• **Exercise materials**
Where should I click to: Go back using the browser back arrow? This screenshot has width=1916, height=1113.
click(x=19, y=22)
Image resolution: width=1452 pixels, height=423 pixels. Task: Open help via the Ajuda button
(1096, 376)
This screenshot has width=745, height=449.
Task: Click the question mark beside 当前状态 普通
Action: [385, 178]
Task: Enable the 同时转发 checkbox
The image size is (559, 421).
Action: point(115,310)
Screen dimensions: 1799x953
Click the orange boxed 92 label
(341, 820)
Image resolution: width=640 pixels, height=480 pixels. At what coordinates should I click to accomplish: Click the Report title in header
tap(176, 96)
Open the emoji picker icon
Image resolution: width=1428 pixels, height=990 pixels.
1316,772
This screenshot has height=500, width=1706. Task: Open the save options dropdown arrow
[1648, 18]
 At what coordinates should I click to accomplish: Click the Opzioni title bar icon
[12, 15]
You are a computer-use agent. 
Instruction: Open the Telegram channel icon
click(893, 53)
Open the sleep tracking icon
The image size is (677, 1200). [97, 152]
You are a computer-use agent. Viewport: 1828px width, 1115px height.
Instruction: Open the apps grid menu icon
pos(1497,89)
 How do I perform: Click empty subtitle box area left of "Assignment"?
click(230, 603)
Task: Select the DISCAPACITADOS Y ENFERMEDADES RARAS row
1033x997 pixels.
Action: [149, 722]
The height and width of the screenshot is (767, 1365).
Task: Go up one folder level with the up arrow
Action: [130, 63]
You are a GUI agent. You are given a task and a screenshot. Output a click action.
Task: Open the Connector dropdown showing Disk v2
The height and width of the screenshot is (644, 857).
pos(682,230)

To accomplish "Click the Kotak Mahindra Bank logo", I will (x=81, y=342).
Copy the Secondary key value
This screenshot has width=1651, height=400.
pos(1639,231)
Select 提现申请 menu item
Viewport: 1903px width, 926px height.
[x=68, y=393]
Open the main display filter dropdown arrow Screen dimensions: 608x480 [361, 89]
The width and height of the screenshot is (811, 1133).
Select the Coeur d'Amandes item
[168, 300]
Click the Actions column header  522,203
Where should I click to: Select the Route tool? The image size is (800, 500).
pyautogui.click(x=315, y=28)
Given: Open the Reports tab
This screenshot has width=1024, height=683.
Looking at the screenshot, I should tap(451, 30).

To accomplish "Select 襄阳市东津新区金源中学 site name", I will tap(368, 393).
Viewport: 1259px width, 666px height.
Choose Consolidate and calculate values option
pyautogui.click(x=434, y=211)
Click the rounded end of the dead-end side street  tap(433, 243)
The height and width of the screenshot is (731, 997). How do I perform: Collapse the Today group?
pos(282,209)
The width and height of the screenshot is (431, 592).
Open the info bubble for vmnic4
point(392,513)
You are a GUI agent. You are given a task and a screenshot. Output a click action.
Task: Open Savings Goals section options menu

• **To do**
Print again each line of the listing above, exactly as it appears.

• **Reply to the exercise**
Where should I click to: Go back using the browser back arrow? This screenshot has width=1916, height=1113.
click(x=19, y=22)
Image resolution: width=1452 pixels, height=423 pixels. Task: Open help via the Ajuda button
(1096, 376)
This screenshot has width=745, height=449.
Task: Click the question mark beside 当前状态 普通
Action: [385, 178]
Task: Enable the 同时转发 checkbox
The image size is (559, 421).
Action: point(115,310)
Screen dimensions: 1799x953
Click the orange boxed 92 label
(341, 820)
Image resolution: width=640 pixels, height=480 pixels. At what coordinates should I click to accomplish: Click the Report title in header
tap(176, 96)
Open the emoji picker icon
Image resolution: width=1428 pixels, height=990 pixels.
1316,772
This screenshot has height=500, width=1706. Task: Open the save options dropdown arrow
[1648, 18]
 At what coordinates should I click to accomplish: Click the Opzioni title bar icon
[12, 15]
You are a computer-use agent. 
Instruction: Open the Telegram channel icon
click(893, 53)
Open the sleep tracking icon
The image size is (677, 1200). [97, 152]
You are a computer-use agent. Viewport: 1828px width, 1115px height.
Instruction: Open the apps grid menu icon
pos(1497,89)
 How do I perform: Click empty subtitle box area left of "Assignment"?
click(230, 603)
Task: Select the DISCAPACITADOS Y ENFERMEDADES RARAS row
1033x997 pixels.
Action: [149, 722]
The height and width of the screenshot is (767, 1365).
Task: Go up one folder level with the up arrow
Action: [130, 63]
You are a GUI agent. You are given a task and a screenshot. Output a click action.
Task: Open the Connector dropdown showing Disk v2
The height and width of the screenshot is (644, 857).
pos(682,230)

To accomplish "Click the Kotak Mahindra Bank logo", I will (x=81, y=342).
Copy the Secondary key value
This screenshot has width=1651, height=400.
pos(1639,231)
Select 提现申请 menu item
Viewport: 1903px width, 926px height.
[x=68, y=393]
Open the main display filter dropdown arrow Screen dimensions: 608x480 [361, 89]
The width and height of the screenshot is (811, 1133).
Select the Coeur d'Amandes item
[168, 300]
Click the Actions column header  522,203
Where should I click to: Select the Route tool? The image size is (800, 500).
pyautogui.click(x=315, y=28)
Given: Open the Reports tab
This screenshot has width=1024, height=683.
Looking at the screenshot, I should tap(451, 30).

To accomplish "Select 襄阳市东津新区金源中学 site name", I will tap(368, 393).
Viewport: 1259px width, 666px height.
Choose Consolidate and calculate values option
pyautogui.click(x=434, y=211)
Click the rounded end of the dead-end side street  tap(433, 243)
The height and width of the screenshot is (731, 997). How do I perform: Collapse the Today group?
pos(282,209)
The width and height of the screenshot is (431, 592).
Open the info bubble for vmnic4
point(392,513)
You are a GUI agent. You are given a task and a screenshot. Output a click action.
Task: Open Savings Goals section options menu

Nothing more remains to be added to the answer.